Canada Beckons U.S. Retailers
As the U.S. domestic retail market matures, Canada is getting new attention.
Target Corp.'s arrival in Canada with the opening of 24 stores Friday, April 5, is contributing to a price war while casting new attention on the market that so often has been clumped together with the United States.
Despite the common language and similar customs, Canada has a distinct culture and a stronger economy, said Wendy Liebmann, CEO of WSL/Strategic Retail in New York City.
"It feels easier than going someplace where you don't speak the same language. I will say, however, one of the big challenges is it looks very familiar, but in fact there are some real differences that are quite fundamental and can impact anybody's success up there."
Fewer Behavioral Changes
The company's research indicates Canadians in general weathered the recession better than many Americans. While the cost of living is rising and Canadian shoppers are looking for the lowest prices, fewer have changed their shopping habits or cut back substantially on their purchases since the economic downturn than their U.S. counterparts.
While gas in Canada costs about $2 more per gallon than in the United States, 24 percent of Canadians said they were making fewer shopping trips because of higher gas prices, compared with 48 percent of Americans, according to the firm's "How Canada Shops" report.

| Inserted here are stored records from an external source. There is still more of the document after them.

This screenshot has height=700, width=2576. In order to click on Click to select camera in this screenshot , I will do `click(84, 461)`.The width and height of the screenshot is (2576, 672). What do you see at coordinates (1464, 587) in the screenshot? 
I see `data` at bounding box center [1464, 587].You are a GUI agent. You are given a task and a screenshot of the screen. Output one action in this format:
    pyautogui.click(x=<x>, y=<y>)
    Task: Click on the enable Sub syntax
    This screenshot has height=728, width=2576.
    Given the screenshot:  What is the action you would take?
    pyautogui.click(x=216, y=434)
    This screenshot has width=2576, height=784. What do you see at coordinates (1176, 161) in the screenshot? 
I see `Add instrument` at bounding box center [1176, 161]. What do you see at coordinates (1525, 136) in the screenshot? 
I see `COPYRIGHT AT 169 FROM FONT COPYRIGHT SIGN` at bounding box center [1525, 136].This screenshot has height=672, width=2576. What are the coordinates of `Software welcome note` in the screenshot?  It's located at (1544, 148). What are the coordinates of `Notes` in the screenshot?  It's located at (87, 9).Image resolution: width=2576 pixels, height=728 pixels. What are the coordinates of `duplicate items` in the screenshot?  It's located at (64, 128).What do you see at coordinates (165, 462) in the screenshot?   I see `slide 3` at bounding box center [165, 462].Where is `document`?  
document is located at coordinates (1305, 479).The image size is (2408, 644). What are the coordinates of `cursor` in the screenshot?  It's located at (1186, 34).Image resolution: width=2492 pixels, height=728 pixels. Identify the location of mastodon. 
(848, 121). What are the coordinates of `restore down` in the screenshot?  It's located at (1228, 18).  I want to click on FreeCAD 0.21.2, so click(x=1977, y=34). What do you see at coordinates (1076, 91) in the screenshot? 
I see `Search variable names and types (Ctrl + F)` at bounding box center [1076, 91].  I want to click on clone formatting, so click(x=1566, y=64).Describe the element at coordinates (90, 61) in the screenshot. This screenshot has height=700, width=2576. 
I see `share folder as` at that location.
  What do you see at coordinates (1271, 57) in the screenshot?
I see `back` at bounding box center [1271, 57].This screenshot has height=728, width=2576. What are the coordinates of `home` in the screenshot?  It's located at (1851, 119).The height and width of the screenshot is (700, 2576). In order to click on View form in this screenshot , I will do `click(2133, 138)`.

Consumer behavior in Canada also varies from the United States. "There is a different culture and culture of shopping," Liebmann said."Canadians are much more cautious when it comes to spending. They were not like us in the sense [Americans] loaded up credit cards to get what they want more of."
Fewer Retail Banners
While the nation is geographically vast, Canada's retail landscape is smaller than that of the United States, presenting fewer choices for consumers. But Leibmann said Canada retailers provide keen competition to U.S. companies. "While there might be fewer of them, there are really good, sophisticated retailers," she said.
Still, Canadian retailers—and consumers—are watching closely Target's entrance to the market."Seventy percent of Canadian shoppers said they were aware of U.S. Target before Target launched here," Liebmann said. "Thirty percent had actually shopped at Target in the U.S."
Canada's mid-tier department stores, such as Hudson's Bay, have been freshening up their stores. "Certainly the Bay's doing a lot of renovation work," Liebmann said. U.S.-based Nordstrom also is preparing for a Canadian launch in 2014.
Canada's food retailers also are paying attention to Target's emphasis on grocery and fresh products. "You can see the ripple effect: Target's coming. How do we prepare for it?"